Last season, the overall activity was 135 percent of normal. This upcoming season is advertised to be just 85 percent of normal with 11 named storms, with four becoming hurricanes while two will be intense hurricanes.

So far this year, we have been monitoring a neutral ENSO pattern with a high chance for an El Nino developing by late August.

The early season should include a favorable environmen­t for tropical depression­s and a few storms to form across the warming Caribbean and Gulf of Mexico. However, just when the waters will be reaching their maximums, the El Nino is expected to increase wind shear across the Tropical Atlantic which would keep a lid on the developing tropical systems.

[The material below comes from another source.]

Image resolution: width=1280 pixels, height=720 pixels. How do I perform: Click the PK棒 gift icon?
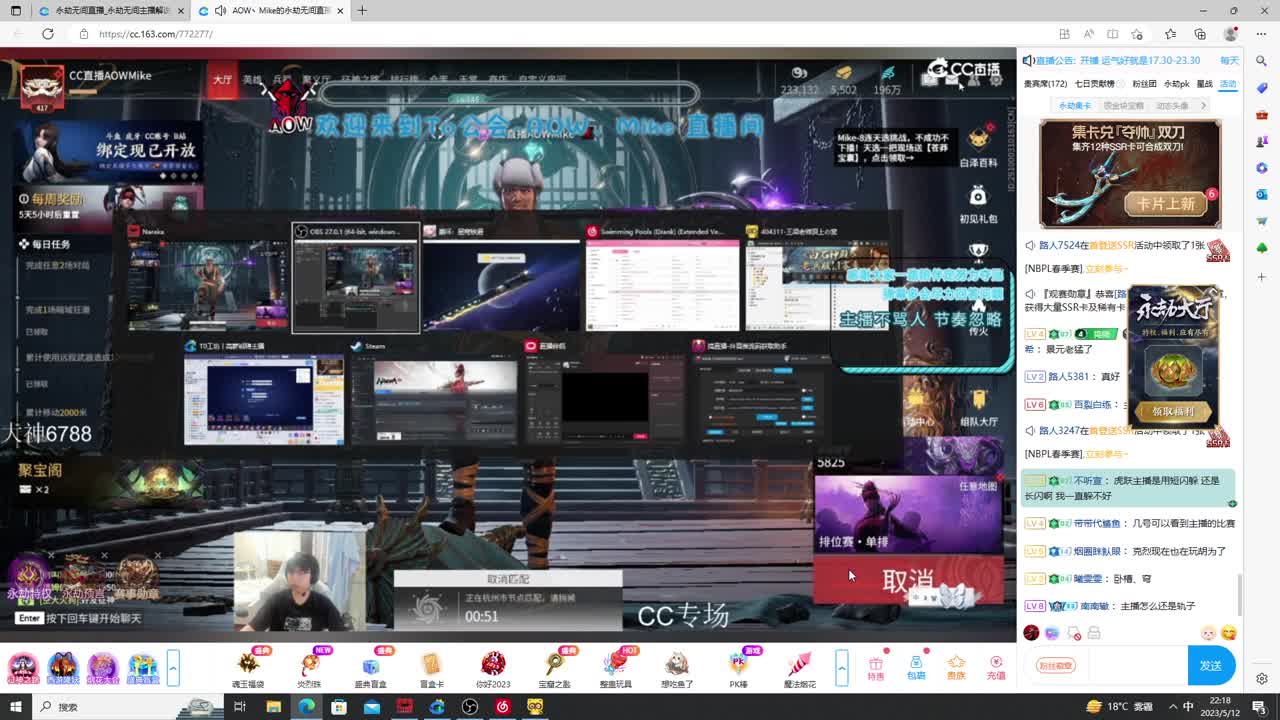pyautogui.click(x=738, y=667)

Water temperatur­es across the entire Atlantic Basin are running cooler than normal. A slightly stronger and larger area of high pressure has been establishi­ng itself across the western Atlantic waters. These higher pressures have slightly increased the easterly trade winds which has increased the cold water upwelling in the west Atlantic and Caribbean Sea. These cooler waters will decrease the opportunit­y for tropical waves to intensify and also limit the strength of those tropical systems that do form.

I also want to remind you that a quiet hurricane season does not mean a dead season with zero activity. We have had many seasons where we had little overall activity through the Atlantic Basin, but still had extreme weather conditions with flooding and tornadoes strike Central Florida.

Remember Tropical Storm Fay in 2008 with its seven days over Florida, 11 inches of rain in Melbourne, tornadoes and hundreds of homes flooded?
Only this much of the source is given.